(Excerpt from a dataset)
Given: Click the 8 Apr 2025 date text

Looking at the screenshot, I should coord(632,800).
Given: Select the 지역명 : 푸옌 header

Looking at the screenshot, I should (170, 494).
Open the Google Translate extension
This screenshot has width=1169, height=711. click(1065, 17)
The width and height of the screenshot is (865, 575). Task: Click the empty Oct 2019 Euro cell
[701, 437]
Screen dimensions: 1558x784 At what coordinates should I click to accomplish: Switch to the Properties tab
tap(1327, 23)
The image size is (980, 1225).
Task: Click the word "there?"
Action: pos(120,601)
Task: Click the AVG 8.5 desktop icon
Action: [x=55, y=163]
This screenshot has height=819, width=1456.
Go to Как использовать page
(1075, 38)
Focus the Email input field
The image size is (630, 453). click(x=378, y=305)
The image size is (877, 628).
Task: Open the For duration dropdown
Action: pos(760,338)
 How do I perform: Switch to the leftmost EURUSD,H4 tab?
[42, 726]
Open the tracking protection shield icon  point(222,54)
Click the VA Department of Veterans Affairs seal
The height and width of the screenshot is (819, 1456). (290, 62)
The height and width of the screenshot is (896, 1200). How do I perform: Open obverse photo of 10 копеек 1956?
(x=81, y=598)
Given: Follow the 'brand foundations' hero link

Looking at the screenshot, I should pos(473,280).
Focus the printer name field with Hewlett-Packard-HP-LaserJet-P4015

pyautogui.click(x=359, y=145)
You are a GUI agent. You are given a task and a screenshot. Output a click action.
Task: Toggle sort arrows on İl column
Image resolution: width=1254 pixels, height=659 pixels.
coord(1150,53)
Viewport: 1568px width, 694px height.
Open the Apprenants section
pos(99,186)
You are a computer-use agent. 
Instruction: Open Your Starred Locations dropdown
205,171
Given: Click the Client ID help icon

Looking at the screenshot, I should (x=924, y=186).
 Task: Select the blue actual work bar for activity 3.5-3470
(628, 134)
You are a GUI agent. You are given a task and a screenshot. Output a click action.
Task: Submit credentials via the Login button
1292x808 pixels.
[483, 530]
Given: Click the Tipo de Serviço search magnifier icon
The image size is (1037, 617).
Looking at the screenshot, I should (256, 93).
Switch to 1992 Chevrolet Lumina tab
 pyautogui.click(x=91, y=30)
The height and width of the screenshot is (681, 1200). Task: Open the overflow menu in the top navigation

▶ [AIM]
Copy all of the data above line for line, without changing anything.

▶ [REPLY TO THE TASK]
Given: Click the 8 Apr 2025 date text

Looking at the screenshot, I should coord(632,800).
Given: Select the 지역명 : 푸옌 header

Looking at the screenshot, I should (170, 494).
Open the Google Translate extension
This screenshot has width=1169, height=711. click(1065, 17)
The width and height of the screenshot is (865, 575). Task: Click the empty Oct 2019 Euro cell
[701, 437]
Screen dimensions: 1558x784 At what coordinates should I click to accomplish: Switch to the Properties tab
tap(1327, 23)
The image size is (980, 1225).
Task: Click the word "there?"
Action: pos(120,601)
Task: Click the AVG 8.5 desktop icon
Action: [x=55, y=163]
This screenshot has height=819, width=1456.
Go to Как использовать page
(1075, 38)
Focus the Email input field
The image size is (630, 453). click(x=378, y=305)
The image size is (877, 628).
Task: Open the For duration dropdown
Action: pos(760,338)
 How do I perform: Switch to the leftmost EURUSD,H4 tab?
[42, 726]
Open the tracking protection shield icon  point(222,54)
Click the VA Department of Veterans Affairs seal
The height and width of the screenshot is (819, 1456). (290, 62)
The height and width of the screenshot is (896, 1200). How do I perform: Open obverse photo of 10 копеек 1956?
(x=81, y=598)
Given: Follow the 'brand foundations' hero link

Looking at the screenshot, I should pos(473,280).
Focus the printer name field with Hewlett-Packard-HP-LaserJet-P4015

pyautogui.click(x=359, y=145)
You are a GUI agent. You are given a task and a screenshot. Output a click action.
Task: Toggle sort arrows on İl column
Image resolution: width=1254 pixels, height=659 pixels.
coord(1150,53)
Viewport: 1568px width, 694px height.
Open the Apprenants section
pos(99,186)
You are a computer-use agent. 
Instruction: Open Your Starred Locations dropdown
205,171
Given: Click the Client ID help icon

Looking at the screenshot, I should (x=924, y=186).
 Task: Select the blue actual work bar for activity 3.5-3470
(628, 134)
You are a GUI agent. You are given a task and a screenshot. Output a click action.
Task: Submit credentials via the Login button
1292x808 pixels.
[483, 530]
Given: Click the Tipo de Serviço search magnifier icon
The image size is (1037, 617).
Looking at the screenshot, I should (256, 93).
Switch to 1992 Chevrolet Lumina tab
 pyautogui.click(x=91, y=30)
The height and width of the screenshot is (681, 1200). Task: Open the overflow menu in the top navigation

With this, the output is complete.